Tâches à réaliser »
1 - D'après le texte sur Jacob et sa famille, quelles personnes Jacob exploite-t-il avec ruse ? Citez-les toutes.
2 - Poursuivez le texte sur Jacob et sa famille à partir de sa dernière phrase, dans le même ton.

Texte à lire »
1. Un pèlerin lassé.

 Pour comprendre le caractère de Joseph et les dispensations par lesquelles Dieu le fit passer, il est indispensable de connaître sa famille. Ouvrons donc le premier livre de la Bible. Il nous transporte dans une période reculée et dans un pays éloigné, étranger à toute culture artistique ou intellectuelle. Un chrétien, a-t-on dit, à trois patries : celle ou il est ne, celle pour laquelle il est ne, le ciel, celle enfin où ont vécu le Sauveur et les héros de la Bible. Connaissez-vous ce pays-là ? Pouvez-vous vous représenter Hébron, la ville des palmes située sur les confins du désert arabique ? Voyez-vous en imagination Sichem ou Jacob creusa le puits immortalisé par la conversation de Jésus avec la Samaritaine ? Avez-vous une idée nette de ce qu’est la vie de famille sous les tentes de Jacob ?

Celui-ci possède de grands troupeaux, des bestiaux, des chevaux, des chameaux ; il a des serviteurs et des servantes en grand nombre. Une tribu aussi considérable ne peut demeurer longtemps au même endroit, car le fourrage devient vite insuffisant. Les tentes se dressent tantôt ici tantôt là. À l’endroit ou les feux brillent aujourd’hui de leur plus vif éclat, la cendre refroidie indiquera seule demain qu’ici on a vécu. L’existence des Bédouins de nos jours est l’image fidèle de ce qui se passait alors, car l’Orient est le pays de l’immortalité. S’il en est ainsi, à quoi bon, à notre époque de progrès, étudier de si vieilles histoires ? C’est la question que se posent nombre de gens soi-disant cultivés mais qui ne jugent que sur l’apparence. Sans doute beaucoup d’usages de ces temps reculés ont vieilli et pourtant nous ne devons pas les considérer comme des antiquailles. L’avenir de l’humanité, le salut du monde planent sur la terre sainte comme une mystérieuse vapeur d’encens. Ce pays est béni parce que le Dieu invisible y a en quelque sorte ouvert son coeur et révèle ses desseins de paix. Ces figures vénérables à l’aspect étranger qui errent sur les sombres collines, dans les steppes désertes et a travers les vastes plaines nous montrent Dieu à l’oeuvre dans la vie de chacun de nous. Voilà pourquoi ces histoires ne sauraient vieillir et édifient tous ceux qui s’intéressent à l’avancement du règne de Dieu.

Contemplez maintenant le vieux Jacob. Ce n’est pas une personnalité idéale comme Abraham. Son apparence extérieure même laisse à désirer ; sa hanche est démise, il boite. Bien des traits de son caractère nous déplaisent et les défauts que l'humanité a de tout temps reproches aux Juifs se retrouvent en lui. Il est cupide et fort peu scrupuleux sur le choix des moyens propres à atteindre son but. Il exploite avec ruse son père, son frère et son beau-père. Il montre peu de sagesse dans l'éducation de ses fils. En un mot son caractère est très humain. Son âme n’est pas belle ; celle du vieil Adam l’est rarement.

Jeu de données »

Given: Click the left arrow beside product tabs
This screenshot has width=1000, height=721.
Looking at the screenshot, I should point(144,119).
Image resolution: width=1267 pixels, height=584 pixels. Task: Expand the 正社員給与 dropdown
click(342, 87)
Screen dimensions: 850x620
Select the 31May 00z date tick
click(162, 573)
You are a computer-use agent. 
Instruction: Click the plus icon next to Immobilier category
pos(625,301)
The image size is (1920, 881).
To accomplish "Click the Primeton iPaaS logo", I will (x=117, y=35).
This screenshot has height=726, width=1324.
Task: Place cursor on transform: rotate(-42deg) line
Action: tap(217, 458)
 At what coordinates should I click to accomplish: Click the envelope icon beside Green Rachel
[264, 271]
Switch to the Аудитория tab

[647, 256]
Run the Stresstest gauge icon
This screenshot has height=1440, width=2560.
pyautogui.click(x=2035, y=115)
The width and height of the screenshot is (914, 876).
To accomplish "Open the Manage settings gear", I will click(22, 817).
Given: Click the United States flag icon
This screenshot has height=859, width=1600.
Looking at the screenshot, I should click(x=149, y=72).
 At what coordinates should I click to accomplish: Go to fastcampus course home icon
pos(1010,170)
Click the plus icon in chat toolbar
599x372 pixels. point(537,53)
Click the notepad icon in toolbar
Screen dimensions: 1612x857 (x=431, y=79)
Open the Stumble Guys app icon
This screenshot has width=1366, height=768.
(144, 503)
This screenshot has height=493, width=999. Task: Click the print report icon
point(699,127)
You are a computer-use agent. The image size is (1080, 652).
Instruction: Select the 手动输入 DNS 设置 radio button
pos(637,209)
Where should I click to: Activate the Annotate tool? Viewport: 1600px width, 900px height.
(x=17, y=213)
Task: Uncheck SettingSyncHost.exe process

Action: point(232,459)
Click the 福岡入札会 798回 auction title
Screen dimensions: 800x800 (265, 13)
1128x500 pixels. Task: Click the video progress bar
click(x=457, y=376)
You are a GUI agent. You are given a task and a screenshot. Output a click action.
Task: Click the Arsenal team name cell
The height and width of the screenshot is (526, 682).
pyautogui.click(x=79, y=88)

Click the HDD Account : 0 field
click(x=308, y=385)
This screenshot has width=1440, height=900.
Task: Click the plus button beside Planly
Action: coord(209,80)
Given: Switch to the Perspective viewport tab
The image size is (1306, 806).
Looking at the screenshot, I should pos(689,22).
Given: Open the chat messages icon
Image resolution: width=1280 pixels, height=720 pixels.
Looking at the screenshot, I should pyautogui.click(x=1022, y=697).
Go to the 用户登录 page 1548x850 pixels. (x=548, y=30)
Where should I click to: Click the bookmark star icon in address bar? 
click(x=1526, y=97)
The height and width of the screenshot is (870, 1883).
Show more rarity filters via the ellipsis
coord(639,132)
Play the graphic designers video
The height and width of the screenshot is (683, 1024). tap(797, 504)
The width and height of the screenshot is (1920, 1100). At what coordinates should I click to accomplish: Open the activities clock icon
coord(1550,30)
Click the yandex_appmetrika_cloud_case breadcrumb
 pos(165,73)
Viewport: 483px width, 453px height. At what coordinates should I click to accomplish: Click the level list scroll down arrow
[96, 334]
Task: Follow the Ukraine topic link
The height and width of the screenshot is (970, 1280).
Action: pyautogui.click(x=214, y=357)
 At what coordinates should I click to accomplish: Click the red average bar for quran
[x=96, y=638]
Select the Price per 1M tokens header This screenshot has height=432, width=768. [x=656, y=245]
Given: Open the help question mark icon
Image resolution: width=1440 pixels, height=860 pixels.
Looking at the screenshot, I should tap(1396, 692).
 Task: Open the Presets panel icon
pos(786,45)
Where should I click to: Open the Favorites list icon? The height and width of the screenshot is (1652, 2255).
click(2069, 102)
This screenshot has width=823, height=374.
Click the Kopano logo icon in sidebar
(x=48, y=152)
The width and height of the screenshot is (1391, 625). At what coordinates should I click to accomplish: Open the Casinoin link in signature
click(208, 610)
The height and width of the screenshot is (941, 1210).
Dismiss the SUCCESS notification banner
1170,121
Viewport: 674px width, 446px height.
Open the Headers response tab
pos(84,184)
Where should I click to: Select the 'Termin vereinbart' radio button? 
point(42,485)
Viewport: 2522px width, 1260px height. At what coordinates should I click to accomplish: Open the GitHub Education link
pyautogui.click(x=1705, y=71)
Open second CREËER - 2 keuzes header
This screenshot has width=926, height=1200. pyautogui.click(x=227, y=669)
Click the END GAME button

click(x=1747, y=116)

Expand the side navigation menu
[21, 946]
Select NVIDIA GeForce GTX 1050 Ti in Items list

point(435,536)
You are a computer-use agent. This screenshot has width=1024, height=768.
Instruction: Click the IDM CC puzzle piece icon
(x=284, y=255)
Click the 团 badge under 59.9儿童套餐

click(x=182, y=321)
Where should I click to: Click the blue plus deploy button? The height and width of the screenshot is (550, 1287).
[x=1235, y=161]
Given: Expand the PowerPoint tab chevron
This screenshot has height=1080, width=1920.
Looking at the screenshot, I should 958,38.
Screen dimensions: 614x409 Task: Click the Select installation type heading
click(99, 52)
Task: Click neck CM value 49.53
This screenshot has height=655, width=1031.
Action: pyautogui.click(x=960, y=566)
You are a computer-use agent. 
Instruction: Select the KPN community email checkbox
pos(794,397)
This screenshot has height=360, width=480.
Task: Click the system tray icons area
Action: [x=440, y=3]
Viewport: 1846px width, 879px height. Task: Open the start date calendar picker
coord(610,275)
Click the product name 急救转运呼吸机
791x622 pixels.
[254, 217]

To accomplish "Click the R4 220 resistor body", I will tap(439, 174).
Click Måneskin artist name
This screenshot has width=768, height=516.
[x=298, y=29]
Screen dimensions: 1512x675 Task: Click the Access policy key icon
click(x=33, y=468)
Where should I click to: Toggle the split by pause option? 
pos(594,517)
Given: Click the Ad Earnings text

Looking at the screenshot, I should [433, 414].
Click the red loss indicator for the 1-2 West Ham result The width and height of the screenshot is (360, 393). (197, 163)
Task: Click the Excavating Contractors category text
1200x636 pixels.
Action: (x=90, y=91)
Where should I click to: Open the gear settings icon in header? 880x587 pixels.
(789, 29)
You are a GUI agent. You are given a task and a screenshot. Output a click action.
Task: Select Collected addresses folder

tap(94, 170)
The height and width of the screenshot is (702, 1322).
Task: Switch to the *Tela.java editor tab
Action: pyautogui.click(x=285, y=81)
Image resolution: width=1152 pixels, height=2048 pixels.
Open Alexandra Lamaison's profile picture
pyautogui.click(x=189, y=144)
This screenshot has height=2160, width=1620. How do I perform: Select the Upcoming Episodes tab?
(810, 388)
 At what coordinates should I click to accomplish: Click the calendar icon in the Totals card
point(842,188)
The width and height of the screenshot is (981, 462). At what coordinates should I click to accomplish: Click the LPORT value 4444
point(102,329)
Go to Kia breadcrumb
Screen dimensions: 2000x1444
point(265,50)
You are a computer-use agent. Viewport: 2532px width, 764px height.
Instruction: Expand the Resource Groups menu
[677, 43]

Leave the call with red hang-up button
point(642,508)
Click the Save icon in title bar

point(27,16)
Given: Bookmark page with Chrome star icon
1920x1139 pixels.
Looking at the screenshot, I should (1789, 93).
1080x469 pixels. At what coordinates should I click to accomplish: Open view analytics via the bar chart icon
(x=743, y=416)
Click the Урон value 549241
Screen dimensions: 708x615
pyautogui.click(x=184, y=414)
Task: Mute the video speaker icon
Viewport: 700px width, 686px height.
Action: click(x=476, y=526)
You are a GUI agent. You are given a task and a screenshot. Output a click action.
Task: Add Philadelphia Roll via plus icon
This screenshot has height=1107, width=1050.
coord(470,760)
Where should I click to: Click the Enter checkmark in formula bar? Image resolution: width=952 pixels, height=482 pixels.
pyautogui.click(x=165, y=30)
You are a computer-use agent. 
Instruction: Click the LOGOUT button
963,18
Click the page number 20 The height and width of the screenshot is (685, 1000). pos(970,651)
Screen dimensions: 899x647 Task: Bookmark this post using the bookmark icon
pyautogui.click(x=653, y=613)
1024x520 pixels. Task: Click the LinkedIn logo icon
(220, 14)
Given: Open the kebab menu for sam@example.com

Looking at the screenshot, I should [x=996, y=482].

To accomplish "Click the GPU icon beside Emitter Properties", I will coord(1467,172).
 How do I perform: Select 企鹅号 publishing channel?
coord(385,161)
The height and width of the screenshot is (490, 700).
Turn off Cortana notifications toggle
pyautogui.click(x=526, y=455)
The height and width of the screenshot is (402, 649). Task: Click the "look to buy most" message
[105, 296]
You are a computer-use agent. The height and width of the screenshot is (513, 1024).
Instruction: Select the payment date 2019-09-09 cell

Réponses par tâche »
1 - Son père, son frère et son beau-père.

2 -
Ce qui constitue sa grandeur morale, c’est qu’on sent décroître en lui le vieil homme et grandir l’homme nouveau. Il progresse lentement mais sûrement et ce qui fait la force de ses pas en avant, c’est la foi. Il sait que Dieu lui a promis de lui faire du bien et il lui dit :
Je ne te laisserai point aller que tu ne m’aies béni.
L'essentiel, c’est qu’on puisse dire de vous que vous progressez. Peu importe que votre âme soit au début belle ou laide. Que le baromètre soit haut ou bas, là n’est pas la question ; ce qu’il faut savoir, c’est s’il est plus haut ou plus bas que le jour précédent.

Jacob est un homme qui progresse parce qu’il lutte, soit contre lui-même soit avec Dieu. Il travaille à se vaincre, à donner à l’esprit la souveraineté sur la chair et c’est pourquoi Jéhovah lui a donné le beau nom d'Israël (vainqueur de Dieu). Lorsque nous contemplons de près ce vieillard plus que centenaire, il nous semble voir gravé sur son front ridé le mot d'
éternité. Ses yeux nous parlent de douleurs infinies, de rêves évanouis et reflètent une espérance qui n’a rien de commun avec les choses de la terre.

Jacob habite, pour le moment du moins, le pays ou ses pères ont vécu comme étrangers. Les anciens serviteurs de Dieu se considéraient volontiers comme des voyageurs. Vingt-deux ans plus tard, Jacob parle à Pharaon de ses pèlerinages. Le voyageur marche vers la patrie, le pèlerin vers le sanctuaire, tous deux considèrent le pays ou ils séjournent comme un lieu de passage. Pourquoi les patriarches sont-ils des pèlerins ? Ce n’est pas parce qu’en qualité de nomades ils dressent leurs tentes tantôt ici tantôt là ; ce n’est pas non plus parce que Canaan ne leur appartient encore qu’a titre de promesse. Ce pays était depuis longtemps la propriété des Israélites alors qu’ils se nommaient encore étrangers et passagers (
Ps. 39, 13. Hébr. 11, 13). Ceux qui parlent ainsi montrent qu’ils cherchent une patrie et les apôtres nous exhortent à avoir les mêmes sentiments (1 Pierre 2, 11. Phil. 3, 20).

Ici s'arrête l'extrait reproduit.